Collected data entries:
BEGIN

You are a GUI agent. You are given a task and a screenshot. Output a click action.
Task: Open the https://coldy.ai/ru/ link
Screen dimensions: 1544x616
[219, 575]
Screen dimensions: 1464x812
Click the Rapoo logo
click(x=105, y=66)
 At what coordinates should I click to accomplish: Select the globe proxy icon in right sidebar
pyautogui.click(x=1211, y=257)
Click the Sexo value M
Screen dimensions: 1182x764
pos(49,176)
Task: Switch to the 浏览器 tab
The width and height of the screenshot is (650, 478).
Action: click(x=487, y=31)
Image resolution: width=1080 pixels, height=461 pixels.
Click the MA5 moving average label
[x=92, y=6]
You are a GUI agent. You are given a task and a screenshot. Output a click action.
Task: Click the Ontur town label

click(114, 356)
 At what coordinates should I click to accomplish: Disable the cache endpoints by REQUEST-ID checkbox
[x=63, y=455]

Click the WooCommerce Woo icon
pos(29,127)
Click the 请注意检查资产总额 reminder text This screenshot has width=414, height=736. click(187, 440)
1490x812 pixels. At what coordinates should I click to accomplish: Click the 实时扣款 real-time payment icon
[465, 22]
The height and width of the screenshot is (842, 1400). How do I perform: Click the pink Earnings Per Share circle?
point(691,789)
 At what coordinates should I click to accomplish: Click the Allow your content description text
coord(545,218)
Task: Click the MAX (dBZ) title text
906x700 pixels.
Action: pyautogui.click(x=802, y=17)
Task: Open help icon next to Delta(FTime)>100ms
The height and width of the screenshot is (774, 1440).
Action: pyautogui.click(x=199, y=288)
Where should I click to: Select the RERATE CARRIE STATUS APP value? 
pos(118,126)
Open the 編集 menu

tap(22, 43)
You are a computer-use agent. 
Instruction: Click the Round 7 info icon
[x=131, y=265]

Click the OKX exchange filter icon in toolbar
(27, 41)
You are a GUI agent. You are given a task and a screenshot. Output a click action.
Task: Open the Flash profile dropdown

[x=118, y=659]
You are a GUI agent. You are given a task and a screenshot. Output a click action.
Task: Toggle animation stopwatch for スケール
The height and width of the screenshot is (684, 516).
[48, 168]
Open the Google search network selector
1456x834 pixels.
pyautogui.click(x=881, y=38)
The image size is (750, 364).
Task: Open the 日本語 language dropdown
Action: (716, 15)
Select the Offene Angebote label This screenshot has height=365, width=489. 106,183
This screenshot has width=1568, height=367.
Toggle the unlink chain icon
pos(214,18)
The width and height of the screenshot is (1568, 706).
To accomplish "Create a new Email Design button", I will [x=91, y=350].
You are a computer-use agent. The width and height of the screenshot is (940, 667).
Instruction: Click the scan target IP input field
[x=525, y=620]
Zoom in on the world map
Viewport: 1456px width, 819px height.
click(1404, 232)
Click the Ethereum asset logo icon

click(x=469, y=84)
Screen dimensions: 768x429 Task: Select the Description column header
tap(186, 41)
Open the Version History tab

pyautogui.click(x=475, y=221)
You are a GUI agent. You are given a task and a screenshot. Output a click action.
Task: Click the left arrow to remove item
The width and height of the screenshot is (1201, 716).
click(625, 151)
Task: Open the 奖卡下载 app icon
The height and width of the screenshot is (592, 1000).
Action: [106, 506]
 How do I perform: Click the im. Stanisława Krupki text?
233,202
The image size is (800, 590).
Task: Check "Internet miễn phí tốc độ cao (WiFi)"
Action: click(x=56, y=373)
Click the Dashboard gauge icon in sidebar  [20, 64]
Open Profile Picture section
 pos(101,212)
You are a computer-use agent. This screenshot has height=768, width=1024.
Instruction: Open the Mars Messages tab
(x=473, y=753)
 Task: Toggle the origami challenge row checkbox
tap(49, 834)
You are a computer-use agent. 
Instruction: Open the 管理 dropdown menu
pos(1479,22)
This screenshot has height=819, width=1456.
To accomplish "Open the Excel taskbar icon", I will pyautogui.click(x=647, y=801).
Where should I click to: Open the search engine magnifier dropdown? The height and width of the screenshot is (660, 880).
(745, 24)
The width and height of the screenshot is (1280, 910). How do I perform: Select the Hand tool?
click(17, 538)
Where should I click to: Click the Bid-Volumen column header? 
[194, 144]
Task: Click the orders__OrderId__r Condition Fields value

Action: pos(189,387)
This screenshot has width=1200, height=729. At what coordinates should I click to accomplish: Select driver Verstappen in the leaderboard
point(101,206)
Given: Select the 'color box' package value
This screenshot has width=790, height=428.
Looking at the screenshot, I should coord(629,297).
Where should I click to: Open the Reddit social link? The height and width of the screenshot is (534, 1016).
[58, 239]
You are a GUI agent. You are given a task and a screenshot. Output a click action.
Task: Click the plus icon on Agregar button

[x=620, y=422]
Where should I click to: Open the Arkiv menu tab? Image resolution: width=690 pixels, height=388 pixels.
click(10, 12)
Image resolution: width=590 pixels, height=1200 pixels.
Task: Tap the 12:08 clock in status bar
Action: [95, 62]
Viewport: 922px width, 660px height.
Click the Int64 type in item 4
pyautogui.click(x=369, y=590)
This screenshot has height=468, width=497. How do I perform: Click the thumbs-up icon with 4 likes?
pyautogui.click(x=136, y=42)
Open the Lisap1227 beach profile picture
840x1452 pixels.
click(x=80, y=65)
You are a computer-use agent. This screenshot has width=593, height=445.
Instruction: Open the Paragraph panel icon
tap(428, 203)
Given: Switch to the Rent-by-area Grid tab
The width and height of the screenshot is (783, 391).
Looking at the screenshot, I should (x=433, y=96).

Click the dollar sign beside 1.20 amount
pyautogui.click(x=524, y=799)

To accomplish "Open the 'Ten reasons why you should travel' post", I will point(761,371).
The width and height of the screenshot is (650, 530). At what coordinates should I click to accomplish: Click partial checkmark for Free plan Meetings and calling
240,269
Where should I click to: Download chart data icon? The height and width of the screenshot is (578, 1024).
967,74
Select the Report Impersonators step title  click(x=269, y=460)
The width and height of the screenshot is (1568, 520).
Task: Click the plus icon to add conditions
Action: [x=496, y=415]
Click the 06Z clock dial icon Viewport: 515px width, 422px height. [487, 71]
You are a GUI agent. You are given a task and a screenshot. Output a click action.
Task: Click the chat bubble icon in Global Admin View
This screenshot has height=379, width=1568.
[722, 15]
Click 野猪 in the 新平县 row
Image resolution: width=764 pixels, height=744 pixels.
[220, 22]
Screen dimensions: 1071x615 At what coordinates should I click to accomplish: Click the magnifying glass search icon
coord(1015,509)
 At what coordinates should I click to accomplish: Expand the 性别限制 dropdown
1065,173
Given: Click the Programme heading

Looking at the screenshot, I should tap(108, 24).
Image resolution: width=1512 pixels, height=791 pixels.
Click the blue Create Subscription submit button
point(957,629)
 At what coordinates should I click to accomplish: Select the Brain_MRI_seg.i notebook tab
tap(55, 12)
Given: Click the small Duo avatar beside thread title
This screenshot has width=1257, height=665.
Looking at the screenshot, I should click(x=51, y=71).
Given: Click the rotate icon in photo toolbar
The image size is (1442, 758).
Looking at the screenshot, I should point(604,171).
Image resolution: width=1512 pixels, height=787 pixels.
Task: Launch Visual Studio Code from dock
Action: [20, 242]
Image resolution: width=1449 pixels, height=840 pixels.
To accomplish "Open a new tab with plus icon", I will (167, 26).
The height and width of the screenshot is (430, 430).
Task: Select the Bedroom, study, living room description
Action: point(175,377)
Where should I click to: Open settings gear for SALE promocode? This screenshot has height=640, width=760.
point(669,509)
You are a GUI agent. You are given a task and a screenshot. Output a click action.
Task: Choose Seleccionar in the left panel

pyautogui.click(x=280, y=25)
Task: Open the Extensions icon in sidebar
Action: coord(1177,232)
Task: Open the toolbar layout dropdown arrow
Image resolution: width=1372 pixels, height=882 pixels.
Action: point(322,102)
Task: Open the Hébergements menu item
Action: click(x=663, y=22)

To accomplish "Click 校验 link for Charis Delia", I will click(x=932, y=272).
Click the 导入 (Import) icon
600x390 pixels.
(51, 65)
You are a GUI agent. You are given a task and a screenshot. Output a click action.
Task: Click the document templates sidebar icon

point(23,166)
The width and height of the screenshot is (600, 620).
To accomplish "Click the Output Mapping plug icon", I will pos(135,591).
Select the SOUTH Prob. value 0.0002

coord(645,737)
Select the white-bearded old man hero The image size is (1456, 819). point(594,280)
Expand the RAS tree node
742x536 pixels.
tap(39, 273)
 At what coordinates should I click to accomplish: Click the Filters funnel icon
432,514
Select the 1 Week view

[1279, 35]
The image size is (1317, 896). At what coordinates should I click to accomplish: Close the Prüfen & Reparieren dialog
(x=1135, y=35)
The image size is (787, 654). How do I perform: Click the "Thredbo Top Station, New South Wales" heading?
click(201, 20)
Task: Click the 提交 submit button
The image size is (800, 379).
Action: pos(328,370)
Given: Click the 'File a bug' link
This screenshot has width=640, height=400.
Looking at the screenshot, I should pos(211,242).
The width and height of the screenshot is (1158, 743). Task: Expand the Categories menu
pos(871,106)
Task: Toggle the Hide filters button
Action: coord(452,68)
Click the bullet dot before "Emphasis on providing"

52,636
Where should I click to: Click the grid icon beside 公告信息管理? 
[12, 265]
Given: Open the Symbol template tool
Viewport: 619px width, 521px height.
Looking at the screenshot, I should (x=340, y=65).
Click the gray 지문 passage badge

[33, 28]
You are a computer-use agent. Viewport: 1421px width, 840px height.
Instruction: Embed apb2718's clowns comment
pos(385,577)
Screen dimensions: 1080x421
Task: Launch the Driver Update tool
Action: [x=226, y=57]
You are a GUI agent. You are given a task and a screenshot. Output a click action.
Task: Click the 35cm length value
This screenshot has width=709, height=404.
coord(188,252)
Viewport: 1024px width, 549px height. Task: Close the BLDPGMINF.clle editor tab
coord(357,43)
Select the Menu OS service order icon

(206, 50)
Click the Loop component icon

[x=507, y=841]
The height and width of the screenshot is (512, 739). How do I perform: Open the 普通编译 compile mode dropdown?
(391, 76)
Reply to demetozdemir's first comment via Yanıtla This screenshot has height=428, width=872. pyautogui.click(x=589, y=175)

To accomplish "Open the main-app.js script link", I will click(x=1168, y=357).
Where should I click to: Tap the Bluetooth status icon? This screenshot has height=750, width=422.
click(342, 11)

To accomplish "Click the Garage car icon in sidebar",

END

» Aim of the exercise:
Return exactly what appears above, from the first line of the entries to the line with "Click the Sexo value M", inclusive.

» Response:
You are a GUI agent. You are given a task and a screenshot. Output a click action.
Task: Open the https://coldy.ai/ru/ link
Screen dimensions: 1544x616
[219, 575]
Screen dimensions: 1464x812
Click the Rapoo logo
click(x=105, y=66)
 At what coordinates should I click to accomplish: Select the globe proxy icon in right sidebar
pyautogui.click(x=1211, y=257)
Click the Sexo value M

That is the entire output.